An “explosion in technologies for measuring and manipulating neurons” is quickly changing the game, however, as Associate Professor Anne Churchland describes in this March’s special issue of the journal Nature Neuroscience, which focuses on computational (a.k.a. theoretical) neuroscience. As a result, she argues, collaboration between neuroscientists who focus on theory and those who conduct experiments is becoming more important.
This type of collaboration has long been at the heart of neuroscience research at CSHL—so much so that in 2004, Professor Tony Zador started a conference, called Cosyne, aimed at bringing together theorists and experimentalists in the neuroscience community beyond CSHL.
Neuroscientists at this year’s Cosyne conference intend make this goal loud and clear by posting short videos (like the one at the beginning of this post) that tell stories of how intersections between theory and experiment have profoundly impacted their work. These videos will be posted on Twitter under #theoryMatters starting on February 25, so look out for them.
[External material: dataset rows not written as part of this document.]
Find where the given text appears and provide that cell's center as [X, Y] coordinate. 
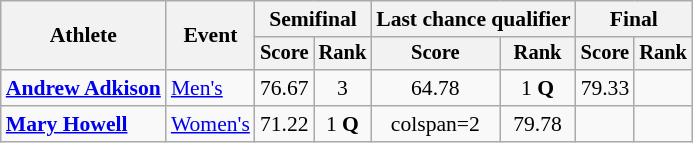
Women's [210, 124]
64.78 [435, 88]
3 [343, 88]
Men's [210, 88]
79.33 [606, 88]
Andrew Adkison [84, 88]
Semifinal [313, 19]
Event [210, 36]
Last chance qualifier [473, 19]
71.22 [284, 124]
colspan=2 [435, 124]
Mary Howell [84, 124]
Athlete [84, 36]
Final [634, 19]
79.78 [538, 124]
76.67 [284, 88]
Return (X, Y) of the center of cell containing provided text 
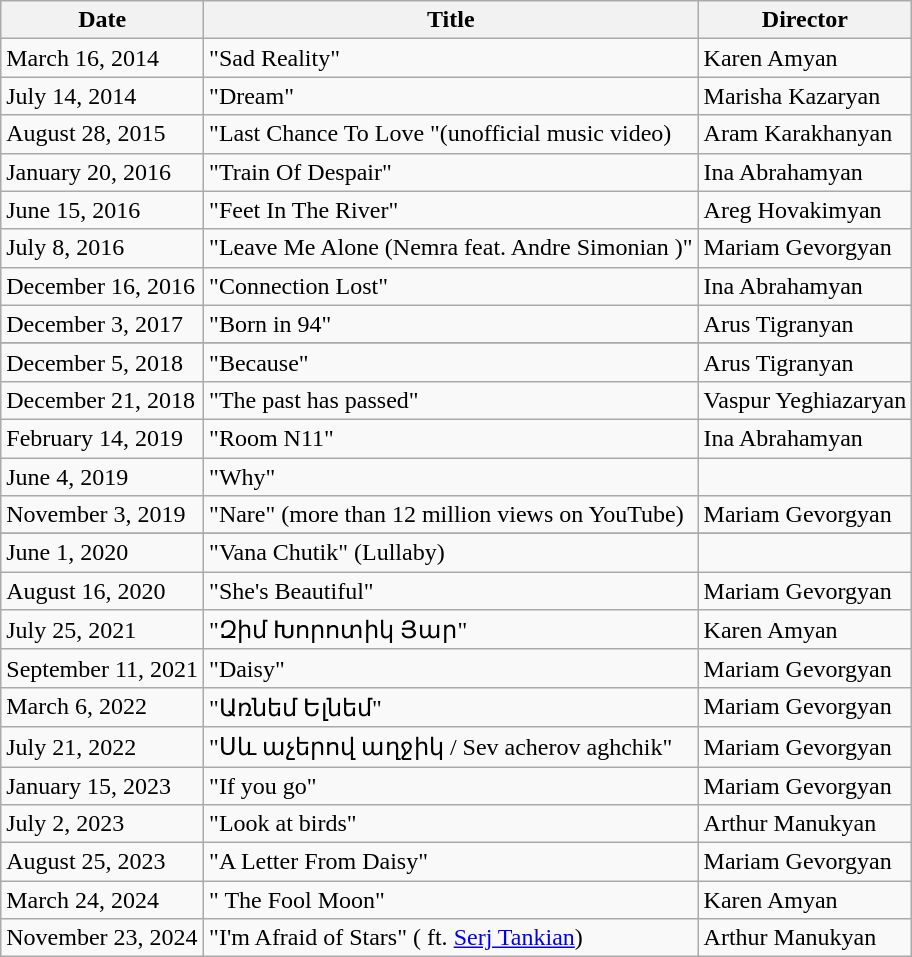
"Sad Reality" (452, 58)
Marisha Kazaryan (805, 96)
"Leave Me Alone (Nemra feat. Andre Simonian )" (452, 248)
December 5, 2018 (102, 362)
" The Fool Moon" (452, 900)
July 25, 2021 (102, 630)
"Daisy" (452, 668)
"She's Beautiful" (452, 591)
July 2, 2023 (102, 824)
August 16, 2020 (102, 591)
"If you go" (452, 785)
January 20, 2016 (102, 172)
Director (805, 20)
"Last Chance To Love "(unofficial music video) (452, 134)
December 21, 2018 (102, 400)
July 14, 2014 (102, 96)
"Train Of Despair" (452, 172)
Title (452, 20)
December 3, 2017 (102, 324)
January 15, 2023 (102, 785)
Areg Hovakimyan (805, 210)
"The past has passed" (452, 400)
"Dream" (452, 96)
August 28, 2015 (102, 134)
"Look at birds" (452, 824)
December 16, 2016 (102, 286)
"Feet In The River" (452, 210)
"Because" (452, 362)
Aram Karakhanyan (805, 134)
Vaspur Yeghiazaryan (805, 400)
March 24, 2024 (102, 900)
Date (102, 20)
"Vana Chutik" (Lullaby) (452, 553)
February 14, 2019 (102, 438)
March 6, 2022 (102, 707)
"Born in 94" (452, 324)
"Nare" (more than 12 million views on YouTube) (452, 515)
"Զիմ Խորոտիկ Յար" (452, 630)
June 4, 2019 (102, 477)
June 1, 2020 (102, 553)
July 8, 2016 (102, 248)
"Connection Lost" (452, 286)
"A Letter From Daisy" (452, 862)
November 3, 2019 (102, 515)
September 11, 2021 (102, 668)
July 21, 2022 (102, 747)
November 23, 2024 (102, 938)
August 25, 2023 (102, 862)
"Room N11" (452, 438)
"I'm Afraid of Stars" ( ft. Serj Tankian) (452, 938)
June 15, 2016 (102, 210)
"Առնեմ Ելնեմ" (452, 707)
"Սև աչերով աղջիկ / Sev acherov aghchik" (452, 747)
March 16, 2014 (102, 58)
"Why" (452, 477)
Extract the (X, Y) coordinate from the center of the cell holding the provided text.  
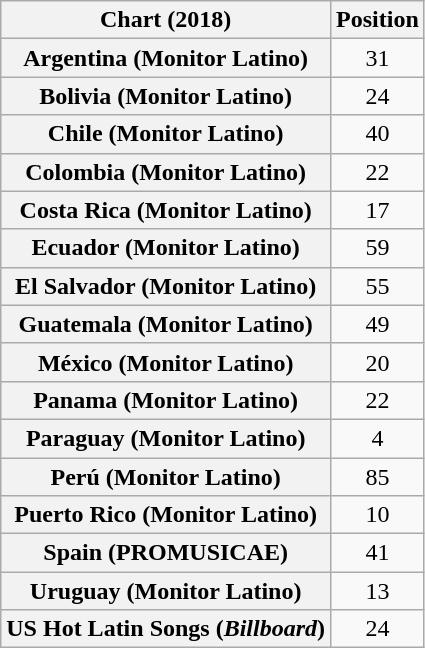
Bolivia (Monitor Latino) (166, 96)
Position (378, 20)
13 (378, 591)
17 (378, 210)
59 (378, 248)
Chart (2018) (166, 20)
Argentina (Monitor Latino) (166, 58)
Ecuador (Monitor Latino) (166, 248)
Puerto Rico (Monitor Latino) (166, 515)
Paraguay (Monitor Latino) (166, 438)
31 (378, 58)
Costa Rica (Monitor Latino) (166, 210)
Panama (Monitor Latino) (166, 400)
México (Monitor Latino) (166, 362)
20 (378, 362)
US Hot Latin Songs (Billboard) (166, 629)
Perú (Monitor Latino) (166, 477)
10 (378, 515)
49 (378, 324)
Guatemala (Monitor Latino) (166, 324)
85 (378, 477)
4 (378, 438)
El Salvador (Monitor Latino) (166, 286)
41 (378, 553)
40 (378, 134)
Chile (Monitor Latino) (166, 134)
55 (378, 286)
Spain (PROMUSICAE) (166, 553)
Colombia (Monitor Latino) (166, 172)
Uruguay (Monitor Latino) (166, 591)
Detect which cell encompasses the target text, then output its (X, Y) center coordinate. 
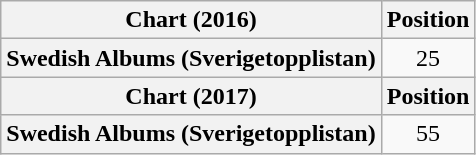
Chart (2017) (191, 96)
Chart (2016) (191, 20)
25 (428, 58)
55 (428, 134)
For the text-containing cell, return its midpoint in (x, y) coordinate format. 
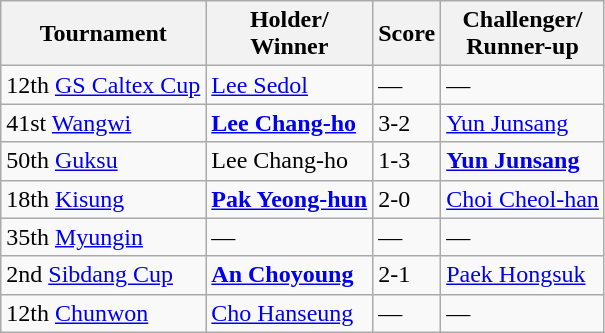
3-2 (407, 123)
12th GS Caltex Cup (104, 85)
Lee Sedol (290, 85)
An Choyoung (290, 275)
Cho Hanseung (290, 313)
Challenger/Runner-up (523, 34)
Tournament (104, 34)
2nd Sibdang Cup (104, 275)
35th Myungin (104, 237)
2-0 (407, 199)
1-3 (407, 161)
Holder/Winner (290, 34)
12th Chunwon (104, 313)
Score (407, 34)
Choi Cheol-han (523, 199)
Paek Hongsuk (523, 275)
41st Wangwi (104, 123)
50th Guksu (104, 161)
2-1 (407, 275)
18th Kisung (104, 199)
Pak Yeong-hun (290, 199)
Locate the cell with the specified text and output its (x, y) center coordinate. 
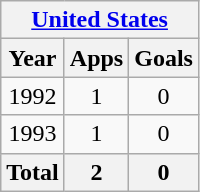
1992 (33, 96)
Goals (164, 58)
1993 (33, 134)
Total (33, 172)
Apps (96, 58)
2 (96, 172)
Year (33, 58)
United States (100, 20)
From the cell containing the given text, extract its center point as [x, y] coordinate. 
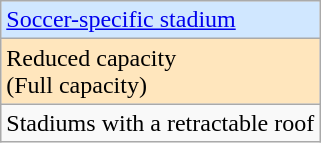
Soccer-specific stadium [160, 20]
Reduced capacity(Full capacity) [160, 72]
Stadiums with a retractable roof [160, 123]
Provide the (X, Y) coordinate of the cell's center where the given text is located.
Since the first Cosyne in 2004, the meeting has grown from a few hundred participants exchanging ideas in Grace Auditorium on the CSHL campus to this year’s 900-participant conference in Salt Lake City, Utah. The opportunity to present material has gotten intensely competitive as well, but CSHL will be well represented. Professor Alexei Koulakov, Associate Professor Florin Albeanu, and Professor Adam Kepecs will be there, presenting ideas based on math-based models and hands-on experiments that share the grand-challenge objective of understanding the structure and workings of our most complex organ.